Can Mekik
Dr. Mekik holds a Ph.D. from the Department of Cognitive Science at Rensselaer Polytechnic Institute, and an M.Cog. from the Department of Cognitive Science at Carleton University. He obtained his Hon. B. Sc. at the University of Toronto, where he studied cognitive science, mathematics, and computer science. Prior to joining U of T in 2023, he was a postdoctoral researcher in the Department of Psychology at Université du Québec à Montréal.
Dr. Mekik's research focuses on developing computational models of psychological processes in cognitive tasks and psychometric tests. He is interested in applying this research to better understand human reasoning and learning, improve the design and interpretation of psychometric tests, and develop new insights regarding human cognitive architecture and cognitive systems.
Education
- PhD, Rensselaer Polytechnic Institute
- MCog, Carleton University
- Hons. BSc, University of Toronto
Research Interests
- Cognitive Modeling
- Cognitive Architecture
- Object Perception
- Relational, Logical, & Analogical Reasoning
- Perception-Cognition Interface
- Motivation & Cognitive Control
Publications
- Mekik, C. S. and Galang, C. M (2022). Cognitive Science in a Nutshell. Cognitive Science, 46(8), e13179.
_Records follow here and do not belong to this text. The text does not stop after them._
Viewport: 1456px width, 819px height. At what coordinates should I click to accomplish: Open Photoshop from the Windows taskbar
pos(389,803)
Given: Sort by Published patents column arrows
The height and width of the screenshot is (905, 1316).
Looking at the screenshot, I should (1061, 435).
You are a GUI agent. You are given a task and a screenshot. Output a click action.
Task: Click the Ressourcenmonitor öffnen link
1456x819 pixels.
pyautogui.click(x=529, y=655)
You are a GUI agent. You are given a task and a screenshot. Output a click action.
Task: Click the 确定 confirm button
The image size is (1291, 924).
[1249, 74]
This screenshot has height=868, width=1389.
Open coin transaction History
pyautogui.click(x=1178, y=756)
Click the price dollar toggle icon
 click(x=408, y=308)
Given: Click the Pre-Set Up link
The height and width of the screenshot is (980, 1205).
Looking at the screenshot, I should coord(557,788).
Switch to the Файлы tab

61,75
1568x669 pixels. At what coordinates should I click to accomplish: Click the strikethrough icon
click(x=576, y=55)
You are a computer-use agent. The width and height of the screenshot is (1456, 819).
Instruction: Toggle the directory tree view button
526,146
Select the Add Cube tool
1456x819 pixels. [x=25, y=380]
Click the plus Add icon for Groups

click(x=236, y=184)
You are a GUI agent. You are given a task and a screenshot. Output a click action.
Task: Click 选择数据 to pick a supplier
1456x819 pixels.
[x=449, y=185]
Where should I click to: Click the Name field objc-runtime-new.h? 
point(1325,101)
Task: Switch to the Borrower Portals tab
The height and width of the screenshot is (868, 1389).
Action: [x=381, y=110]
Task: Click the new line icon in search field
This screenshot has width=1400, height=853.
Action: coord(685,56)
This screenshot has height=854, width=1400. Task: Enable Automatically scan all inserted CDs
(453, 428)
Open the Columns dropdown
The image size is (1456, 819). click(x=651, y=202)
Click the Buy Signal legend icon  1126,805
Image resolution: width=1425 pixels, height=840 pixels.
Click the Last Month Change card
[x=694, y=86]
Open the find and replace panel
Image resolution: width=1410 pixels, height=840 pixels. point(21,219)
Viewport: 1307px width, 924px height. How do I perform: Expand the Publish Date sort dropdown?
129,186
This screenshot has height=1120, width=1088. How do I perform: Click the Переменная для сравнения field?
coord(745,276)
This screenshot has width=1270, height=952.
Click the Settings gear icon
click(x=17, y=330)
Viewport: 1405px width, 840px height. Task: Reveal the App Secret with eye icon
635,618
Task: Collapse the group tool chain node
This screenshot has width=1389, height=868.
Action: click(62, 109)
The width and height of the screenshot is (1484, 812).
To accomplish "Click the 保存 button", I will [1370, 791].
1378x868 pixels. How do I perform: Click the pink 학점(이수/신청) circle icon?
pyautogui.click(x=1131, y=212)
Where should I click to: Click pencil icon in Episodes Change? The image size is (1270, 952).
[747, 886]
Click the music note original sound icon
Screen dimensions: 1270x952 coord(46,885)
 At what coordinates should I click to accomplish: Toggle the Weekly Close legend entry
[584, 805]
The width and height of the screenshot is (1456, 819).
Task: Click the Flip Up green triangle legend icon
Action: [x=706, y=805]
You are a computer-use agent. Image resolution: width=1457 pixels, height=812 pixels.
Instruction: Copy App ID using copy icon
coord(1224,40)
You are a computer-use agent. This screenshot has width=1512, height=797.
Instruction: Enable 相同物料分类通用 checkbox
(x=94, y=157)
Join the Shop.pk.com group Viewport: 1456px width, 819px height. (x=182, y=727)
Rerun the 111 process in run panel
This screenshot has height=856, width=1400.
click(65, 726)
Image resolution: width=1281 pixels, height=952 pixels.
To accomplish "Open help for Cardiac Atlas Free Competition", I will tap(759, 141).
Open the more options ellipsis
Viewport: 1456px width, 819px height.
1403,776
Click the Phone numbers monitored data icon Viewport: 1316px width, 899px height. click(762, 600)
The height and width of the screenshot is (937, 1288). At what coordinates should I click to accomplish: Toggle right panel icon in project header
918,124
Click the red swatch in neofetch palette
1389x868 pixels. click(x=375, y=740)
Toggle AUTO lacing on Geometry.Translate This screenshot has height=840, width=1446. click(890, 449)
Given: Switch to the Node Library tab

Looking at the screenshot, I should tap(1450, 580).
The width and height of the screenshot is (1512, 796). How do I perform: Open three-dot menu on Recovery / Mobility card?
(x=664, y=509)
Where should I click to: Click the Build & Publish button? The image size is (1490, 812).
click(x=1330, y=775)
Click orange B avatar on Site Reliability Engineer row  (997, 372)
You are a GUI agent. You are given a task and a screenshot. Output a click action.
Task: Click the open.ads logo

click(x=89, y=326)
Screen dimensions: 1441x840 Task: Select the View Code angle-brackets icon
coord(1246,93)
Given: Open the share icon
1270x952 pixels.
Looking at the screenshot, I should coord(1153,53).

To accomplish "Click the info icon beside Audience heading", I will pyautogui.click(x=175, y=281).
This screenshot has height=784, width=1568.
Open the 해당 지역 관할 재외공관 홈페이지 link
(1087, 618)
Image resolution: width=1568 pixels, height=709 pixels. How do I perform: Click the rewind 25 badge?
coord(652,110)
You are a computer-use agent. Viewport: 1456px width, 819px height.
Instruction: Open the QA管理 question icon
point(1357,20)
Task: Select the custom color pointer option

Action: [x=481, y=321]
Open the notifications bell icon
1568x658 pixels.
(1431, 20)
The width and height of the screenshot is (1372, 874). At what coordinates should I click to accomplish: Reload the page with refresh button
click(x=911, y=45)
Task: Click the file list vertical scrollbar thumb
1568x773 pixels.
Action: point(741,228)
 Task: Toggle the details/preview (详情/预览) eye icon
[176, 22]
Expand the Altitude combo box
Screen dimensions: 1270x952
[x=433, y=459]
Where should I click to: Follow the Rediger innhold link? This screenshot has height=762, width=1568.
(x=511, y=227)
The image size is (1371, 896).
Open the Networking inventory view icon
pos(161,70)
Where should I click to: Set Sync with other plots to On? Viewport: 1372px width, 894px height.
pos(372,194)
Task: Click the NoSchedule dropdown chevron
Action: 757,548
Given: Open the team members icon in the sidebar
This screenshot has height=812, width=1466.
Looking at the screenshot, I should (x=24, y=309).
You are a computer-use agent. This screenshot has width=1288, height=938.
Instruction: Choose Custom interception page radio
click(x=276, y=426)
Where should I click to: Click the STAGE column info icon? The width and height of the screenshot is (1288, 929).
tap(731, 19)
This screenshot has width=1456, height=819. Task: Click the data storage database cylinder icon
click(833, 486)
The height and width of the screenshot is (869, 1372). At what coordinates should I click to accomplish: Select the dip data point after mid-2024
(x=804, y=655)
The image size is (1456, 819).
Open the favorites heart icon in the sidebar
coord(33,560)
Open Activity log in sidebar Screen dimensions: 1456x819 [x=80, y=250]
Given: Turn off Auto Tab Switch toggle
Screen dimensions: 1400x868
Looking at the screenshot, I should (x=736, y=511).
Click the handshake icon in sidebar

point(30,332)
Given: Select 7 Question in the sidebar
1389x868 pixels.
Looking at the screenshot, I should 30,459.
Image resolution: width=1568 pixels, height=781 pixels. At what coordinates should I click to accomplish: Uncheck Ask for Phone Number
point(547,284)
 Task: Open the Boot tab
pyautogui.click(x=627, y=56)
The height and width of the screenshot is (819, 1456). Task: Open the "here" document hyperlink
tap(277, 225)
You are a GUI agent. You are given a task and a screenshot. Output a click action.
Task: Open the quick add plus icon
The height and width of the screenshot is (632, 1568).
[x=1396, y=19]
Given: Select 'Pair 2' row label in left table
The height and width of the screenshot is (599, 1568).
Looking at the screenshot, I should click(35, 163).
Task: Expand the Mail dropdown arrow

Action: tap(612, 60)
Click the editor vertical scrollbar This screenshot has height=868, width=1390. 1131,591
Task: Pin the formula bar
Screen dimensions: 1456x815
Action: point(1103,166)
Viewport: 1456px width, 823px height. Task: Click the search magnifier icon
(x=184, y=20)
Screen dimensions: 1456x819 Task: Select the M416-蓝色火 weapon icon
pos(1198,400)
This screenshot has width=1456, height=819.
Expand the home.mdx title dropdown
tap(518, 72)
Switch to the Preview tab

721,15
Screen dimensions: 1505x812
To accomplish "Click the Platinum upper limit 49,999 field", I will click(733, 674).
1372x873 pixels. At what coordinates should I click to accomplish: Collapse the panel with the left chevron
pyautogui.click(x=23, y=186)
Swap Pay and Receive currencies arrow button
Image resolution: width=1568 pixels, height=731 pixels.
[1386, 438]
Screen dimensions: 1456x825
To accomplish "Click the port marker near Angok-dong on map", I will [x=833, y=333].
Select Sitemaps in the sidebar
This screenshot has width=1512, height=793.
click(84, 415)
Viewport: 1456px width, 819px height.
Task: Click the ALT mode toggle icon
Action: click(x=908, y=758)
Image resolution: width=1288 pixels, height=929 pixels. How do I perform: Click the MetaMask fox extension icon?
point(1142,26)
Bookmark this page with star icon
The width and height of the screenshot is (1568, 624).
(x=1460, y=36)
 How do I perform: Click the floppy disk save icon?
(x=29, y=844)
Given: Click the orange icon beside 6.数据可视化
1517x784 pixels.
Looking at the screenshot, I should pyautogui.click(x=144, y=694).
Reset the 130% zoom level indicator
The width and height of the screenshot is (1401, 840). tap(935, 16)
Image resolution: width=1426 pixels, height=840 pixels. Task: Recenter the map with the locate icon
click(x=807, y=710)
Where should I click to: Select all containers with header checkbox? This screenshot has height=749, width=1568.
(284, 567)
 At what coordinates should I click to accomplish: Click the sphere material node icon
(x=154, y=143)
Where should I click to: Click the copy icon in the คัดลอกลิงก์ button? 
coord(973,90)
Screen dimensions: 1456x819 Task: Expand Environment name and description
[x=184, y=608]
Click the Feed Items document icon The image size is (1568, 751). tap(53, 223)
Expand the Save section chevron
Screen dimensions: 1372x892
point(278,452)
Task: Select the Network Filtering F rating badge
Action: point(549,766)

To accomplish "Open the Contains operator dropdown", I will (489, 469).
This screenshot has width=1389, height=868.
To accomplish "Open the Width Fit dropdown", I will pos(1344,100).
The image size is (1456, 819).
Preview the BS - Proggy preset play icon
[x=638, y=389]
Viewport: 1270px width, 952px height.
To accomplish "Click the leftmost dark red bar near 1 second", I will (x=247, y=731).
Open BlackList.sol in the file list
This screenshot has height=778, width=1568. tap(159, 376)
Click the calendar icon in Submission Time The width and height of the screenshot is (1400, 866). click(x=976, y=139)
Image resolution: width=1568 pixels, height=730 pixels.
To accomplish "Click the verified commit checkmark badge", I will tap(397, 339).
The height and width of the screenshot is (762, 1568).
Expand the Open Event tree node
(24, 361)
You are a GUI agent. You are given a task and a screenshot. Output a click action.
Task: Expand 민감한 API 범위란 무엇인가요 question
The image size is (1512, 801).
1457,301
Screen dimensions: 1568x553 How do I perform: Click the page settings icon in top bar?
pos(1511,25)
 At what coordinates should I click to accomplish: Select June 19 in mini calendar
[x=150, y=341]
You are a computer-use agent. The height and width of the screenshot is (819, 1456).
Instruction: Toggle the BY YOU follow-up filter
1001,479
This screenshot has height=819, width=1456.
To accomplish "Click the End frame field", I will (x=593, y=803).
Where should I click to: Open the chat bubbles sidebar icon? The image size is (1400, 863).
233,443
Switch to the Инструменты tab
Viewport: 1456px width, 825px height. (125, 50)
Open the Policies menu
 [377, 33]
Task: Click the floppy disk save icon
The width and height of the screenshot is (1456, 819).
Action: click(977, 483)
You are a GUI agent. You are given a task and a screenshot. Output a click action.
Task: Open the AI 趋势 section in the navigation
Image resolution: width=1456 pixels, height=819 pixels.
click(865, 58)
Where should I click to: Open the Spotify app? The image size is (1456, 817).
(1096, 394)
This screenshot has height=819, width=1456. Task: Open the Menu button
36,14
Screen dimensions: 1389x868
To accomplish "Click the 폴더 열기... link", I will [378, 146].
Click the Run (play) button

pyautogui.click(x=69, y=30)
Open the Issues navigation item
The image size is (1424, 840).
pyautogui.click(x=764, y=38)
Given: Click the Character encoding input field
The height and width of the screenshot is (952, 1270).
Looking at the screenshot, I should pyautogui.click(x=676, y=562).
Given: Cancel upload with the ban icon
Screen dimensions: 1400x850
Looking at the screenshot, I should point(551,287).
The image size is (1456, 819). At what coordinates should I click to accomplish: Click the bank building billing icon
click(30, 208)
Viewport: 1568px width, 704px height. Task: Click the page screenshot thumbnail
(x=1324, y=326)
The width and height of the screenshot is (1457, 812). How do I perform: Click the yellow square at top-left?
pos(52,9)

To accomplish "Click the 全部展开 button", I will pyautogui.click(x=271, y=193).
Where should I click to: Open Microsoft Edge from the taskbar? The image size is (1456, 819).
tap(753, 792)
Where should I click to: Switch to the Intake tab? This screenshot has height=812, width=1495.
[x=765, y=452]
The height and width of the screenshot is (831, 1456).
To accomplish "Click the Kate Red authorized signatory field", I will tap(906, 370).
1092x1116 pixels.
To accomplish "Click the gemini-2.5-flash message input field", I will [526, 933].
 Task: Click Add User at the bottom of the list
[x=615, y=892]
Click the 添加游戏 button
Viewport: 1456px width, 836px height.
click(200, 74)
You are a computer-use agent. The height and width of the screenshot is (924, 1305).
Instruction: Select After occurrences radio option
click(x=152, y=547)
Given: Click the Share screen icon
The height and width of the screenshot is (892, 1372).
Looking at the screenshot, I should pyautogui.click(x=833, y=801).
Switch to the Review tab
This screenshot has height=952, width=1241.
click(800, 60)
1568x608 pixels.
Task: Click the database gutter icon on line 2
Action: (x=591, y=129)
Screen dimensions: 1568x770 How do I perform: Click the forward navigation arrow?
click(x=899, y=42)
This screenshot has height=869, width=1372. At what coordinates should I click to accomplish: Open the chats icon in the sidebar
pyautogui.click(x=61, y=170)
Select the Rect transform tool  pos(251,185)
- Mekik, C. (2021). Logic Programs as Executable Experimental Task Specifications. Proceedings of the Annual Meeting of the Cognitive Science Society, 43.
- Mekik, C.; Sun, R.; and Dai, D. Y. (2018) Similarity-Based Reasoning, Raven’s Matrices, and General Intelligence. In Jérôme Lang (Ed.), Proceedings of the Twenty-Seventh International Joint Conference on Artificial Intelligence (IJCAI-2018; 1576–1582).